▸ What is being asked:
Each record below should be printed exactly as it was written.

(Dataset entries)
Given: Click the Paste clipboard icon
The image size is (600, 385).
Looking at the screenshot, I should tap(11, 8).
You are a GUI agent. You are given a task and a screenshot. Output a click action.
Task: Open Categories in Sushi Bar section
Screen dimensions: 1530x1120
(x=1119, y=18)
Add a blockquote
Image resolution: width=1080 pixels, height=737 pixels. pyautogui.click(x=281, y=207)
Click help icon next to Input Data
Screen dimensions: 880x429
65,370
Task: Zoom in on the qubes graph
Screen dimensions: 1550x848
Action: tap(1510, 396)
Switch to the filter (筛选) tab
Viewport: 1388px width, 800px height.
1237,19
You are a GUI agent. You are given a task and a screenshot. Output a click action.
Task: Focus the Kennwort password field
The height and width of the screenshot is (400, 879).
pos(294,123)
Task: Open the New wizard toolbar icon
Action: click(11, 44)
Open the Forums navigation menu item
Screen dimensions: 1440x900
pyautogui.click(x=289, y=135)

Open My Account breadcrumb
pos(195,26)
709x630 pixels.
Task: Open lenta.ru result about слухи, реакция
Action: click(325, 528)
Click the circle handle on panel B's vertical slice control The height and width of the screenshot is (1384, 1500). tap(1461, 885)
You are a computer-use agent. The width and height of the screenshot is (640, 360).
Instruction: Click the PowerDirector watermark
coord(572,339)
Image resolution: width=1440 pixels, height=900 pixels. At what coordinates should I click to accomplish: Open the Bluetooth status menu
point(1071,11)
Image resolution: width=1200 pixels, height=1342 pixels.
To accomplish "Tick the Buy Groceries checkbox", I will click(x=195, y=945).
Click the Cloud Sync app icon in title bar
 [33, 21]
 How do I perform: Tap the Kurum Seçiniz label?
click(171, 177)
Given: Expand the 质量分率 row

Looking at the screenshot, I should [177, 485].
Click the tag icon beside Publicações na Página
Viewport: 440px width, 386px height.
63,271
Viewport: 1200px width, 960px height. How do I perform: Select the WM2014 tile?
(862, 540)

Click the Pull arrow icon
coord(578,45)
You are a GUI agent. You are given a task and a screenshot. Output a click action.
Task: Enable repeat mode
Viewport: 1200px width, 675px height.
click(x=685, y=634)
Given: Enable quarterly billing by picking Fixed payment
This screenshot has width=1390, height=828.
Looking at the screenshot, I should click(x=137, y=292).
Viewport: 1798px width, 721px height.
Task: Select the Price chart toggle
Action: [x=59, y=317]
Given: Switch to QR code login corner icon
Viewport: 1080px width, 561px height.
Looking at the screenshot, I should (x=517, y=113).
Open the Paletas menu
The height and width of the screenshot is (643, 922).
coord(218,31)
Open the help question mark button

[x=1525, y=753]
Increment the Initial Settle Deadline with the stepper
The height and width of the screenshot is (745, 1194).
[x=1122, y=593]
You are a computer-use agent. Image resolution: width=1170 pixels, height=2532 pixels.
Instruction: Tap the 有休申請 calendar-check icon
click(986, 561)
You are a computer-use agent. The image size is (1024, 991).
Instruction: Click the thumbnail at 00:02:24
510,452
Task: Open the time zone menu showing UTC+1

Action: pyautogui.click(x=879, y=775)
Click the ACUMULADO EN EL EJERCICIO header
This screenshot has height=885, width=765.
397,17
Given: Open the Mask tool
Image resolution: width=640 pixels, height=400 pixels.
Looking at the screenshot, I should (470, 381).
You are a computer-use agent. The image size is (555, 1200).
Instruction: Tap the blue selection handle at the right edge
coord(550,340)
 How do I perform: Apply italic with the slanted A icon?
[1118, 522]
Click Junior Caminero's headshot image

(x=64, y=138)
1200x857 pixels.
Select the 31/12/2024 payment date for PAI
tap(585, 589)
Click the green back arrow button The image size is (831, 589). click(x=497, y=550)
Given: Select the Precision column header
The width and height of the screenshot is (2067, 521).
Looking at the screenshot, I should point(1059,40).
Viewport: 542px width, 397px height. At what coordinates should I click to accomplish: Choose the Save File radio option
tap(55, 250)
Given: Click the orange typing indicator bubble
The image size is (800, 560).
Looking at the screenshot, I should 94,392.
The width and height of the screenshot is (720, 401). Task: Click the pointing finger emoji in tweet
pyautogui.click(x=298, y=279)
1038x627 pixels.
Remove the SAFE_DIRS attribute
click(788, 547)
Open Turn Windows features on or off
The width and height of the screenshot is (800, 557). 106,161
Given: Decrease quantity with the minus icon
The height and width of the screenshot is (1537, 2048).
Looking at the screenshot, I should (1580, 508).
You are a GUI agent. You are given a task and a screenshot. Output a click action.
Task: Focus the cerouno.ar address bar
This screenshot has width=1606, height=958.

▸ Task output:
Given: Click the Paste clipboard icon
The image size is (600, 385).
Looking at the screenshot, I should tap(11, 8).
You are a GUI agent. You are given a task and a screenshot. Output a click action.
Task: Open Categories in Sushi Bar section
Screen dimensions: 1530x1120
(x=1119, y=18)
Add a blockquote
Image resolution: width=1080 pixels, height=737 pixels. pyautogui.click(x=281, y=207)
Click help icon next to Input Data
Screen dimensions: 880x429
65,370
Task: Zoom in on the qubes graph
Screen dimensions: 1550x848
Action: tap(1510, 396)
Switch to the filter (筛选) tab
Viewport: 1388px width, 800px height.
1237,19
You are a GUI agent. You are given a task and a screenshot. Output a click action.
Task: Focus the Kennwort password field
The height and width of the screenshot is (400, 879).
pos(294,123)
Task: Open the New wizard toolbar icon
Action: click(11, 44)
Open the Forums navigation menu item
Screen dimensions: 1440x900
pyautogui.click(x=289, y=135)

Open My Account breadcrumb
pos(195,26)
709x630 pixels.
Task: Open lenta.ru result about слухи, реакция
Action: click(325, 528)
Click the circle handle on panel B's vertical slice control The height and width of the screenshot is (1384, 1500). tap(1461, 885)
You are a computer-use agent. The width and height of the screenshot is (640, 360).
Instruction: Click the PowerDirector watermark
coord(572,339)
Image resolution: width=1440 pixels, height=900 pixels. At what coordinates should I click to accomplish: Open the Bluetooth status menu
point(1071,11)
Image resolution: width=1200 pixels, height=1342 pixels.
To accomplish "Tick the Buy Groceries checkbox", I will click(x=195, y=945).
Click the Cloud Sync app icon in title bar
 [33, 21]
 How do I perform: Tap the Kurum Seçiniz label?
click(171, 177)
Given: Expand the 质量分率 row

Looking at the screenshot, I should [177, 485].
Click the tag icon beside Publicações na Página
Viewport: 440px width, 386px height.
63,271
Viewport: 1200px width, 960px height. How do I perform: Select the WM2014 tile?
(862, 540)

Click the Pull arrow icon
coord(578,45)
You are a GUI agent. You are given a task and a screenshot. Output a click action.
Task: Enable repeat mode
Viewport: 1200px width, 675px height.
click(x=685, y=634)
Given: Enable quarterly billing by picking Fixed payment
This screenshot has width=1390, height=828.
Looking at the screenshot, I should click(x=137, y=292).
Viewport: 1798px width, 721px height.
Task: Select the Price chart toggle
Action: [x=59, y=317]
Given: Switch to QR code login corner icon
Viewport: 1080px width, 561px height.
Looking at the screenshot, I should (x=517, y=113).
Open the Paletas menu
The height and width of the screenshot is (643, 922).
coord(218,31)
Open the help question mark button

[x=1525, y=753]
Increment the Initial Settle Deadline with the stepper
The height and width of the screenshot is (745, 1194).
[x=1122, y=593]
You are a computer-use agent. Image resolution: width=1170 pixels, height=2532 pixels.
Instruction: Tap the 有休申請 calendar-check icon
click(986, 561)
You are a computer-use agent. The image size is (1024, 991).
Instruction: Click the thumbnail at 00:02:24
510,452
Task: Open the time zone menu showing UTC+1

Action: pyautogui.click(x=879, y=775)
Click the ACUMULADO EN EL EJERCICIO header
This screenshot has height=885, width=765.
397,17
Given: Open the Mask tool
Image resolution: width=640 pixels, height=400 pixels.
Looking at the screenshot, I should (470, 381).
You are a computer-use agent. The image size is (555, 1200).
Instruction: Tap the blue selection handle at the right edge
coord(550,340)
 How do I perform: Apply italic with the slanted A icon?
[1118, 522]
Click Junior Caminero's headshot image

(x=64, y=138)
1200x857 pixels.
Select the 31/12/2024 payment date for PAI
tap(585, 589)
Click the green back arrow button The image size is (831, 589). click(x=497, y=550)
Given: Select the Precision column header
The width and height of the screenshot is (2067, 521).
Looking at the screenshot, I should point(1059,40).
Viewport: 542px width, 397px height. At what coordinates should I click to accomplish: Choose the Save File radio option
tap(55, 250)
Given: Click the orange typing indicator bubble
The image size is (800, 560).
Looking at the screenshot, I should 94,392.
The width and height of the screenshot is (720, 401). Task: Click the pointing finger emoji in tweet
pyautogui.click(x=298, y=279)
1038x627 pixels.
Remove the SAFE_DIRS attribute
click(788, 547)
Open Turn Windows features on or off
The width and height of the screenshot is (800, 557). 106,161
Given: Decrease quantity with the minus icon
The height and width of the screenshot is (1537, 2048).
Looking at the screenshot, I should (1580, 508).
You are a GUI agent. You are given a task and a screenshot. Output a click action.
Task: Focus the cerouno.ar address bar
This screenshot has width=1606, height=958.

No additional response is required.